The illusiveness of automated causal discovery

written by Roni Kobrosly on 2024-11-25 | tags: machine learning causal inference

If you're given only a tabular dataset and a target variable of interest, but with no domain knowledge around what the data represents or how it was generated, you can do a few interesting things. Let's say you work at a rideshare startup and have a Postgres table like the following, and your target variable of interest is ridership for your carshare service. All you know is that rides in any time interval is important to the business and that it's good for the business to maximize this (duh):

Given this data and no domain knowledge, you can:

Explore the data, identify missing values, understand distributions, collect basic summary statistics (the mean, the median, skew, etc.)
Look at statistical correlations between all variables and your target variable
Find and visualize groupings (AKA clusters) of observations around any combination of variables; or along these lines, identify anomalous observations.
Build a ML model (from super simple to something complex) to predict values of the target variable given the other variables.
Generate new, sythetic look-alike data that mimics all of the univariate and joint distributions in the original data.

Sounds impressive but... the translation of these things into real world value is near null. Even if you could predict ridership in this data really well, are the predictors leading or lagging indicators (if they're the latter, your model is pointless)?
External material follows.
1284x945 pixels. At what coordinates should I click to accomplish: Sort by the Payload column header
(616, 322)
Are any of the predictors actionable/intervenable by the business? What was the data generating process and is this data sound?

Enter: domain knowledge and causality

Having domain knowledge around each of the above factors would be greatly helpful, and maybe you could glean some insights from that data or potentially create usable ML from it. That's good and well 🙌🏼.

Causal graphs can go above and beyond this and are immensely powerful. They allow us to formally structural our knowledge of some topic by mapping out causes and effects. See this simple causal graph that Lyft uses in thinking through the causality of predicting ridership.

In other words, causal graphs allow us to formally encode our domain knowledge on some topic. Having a true causal understanding of the mechanisms behind some business process along with real data enables us to:

Make predictive models that are way more actionable
Allow us to make stronger inference around the effects of individual factors

The challenge is, mapping causality in data requires time, becoming a SME in your area of interest, and it's not really scalable. It's not the kind of thing you can throw into an algorithm to figure out... but it hasn't stopped people from trying. There is an entire field of research dedicating to trying to determine causality (to draw up a causal graph like the above one from Lyft), from data. It's sometimes named causal structure learning or causal discovery. There is so much interest in it that there are even competitions to see if the world's hackers and researchers can finally crack it (correctly determine a causal graph given only unmarked data). Winning first place in the following causal discovery data competition was $40k USD.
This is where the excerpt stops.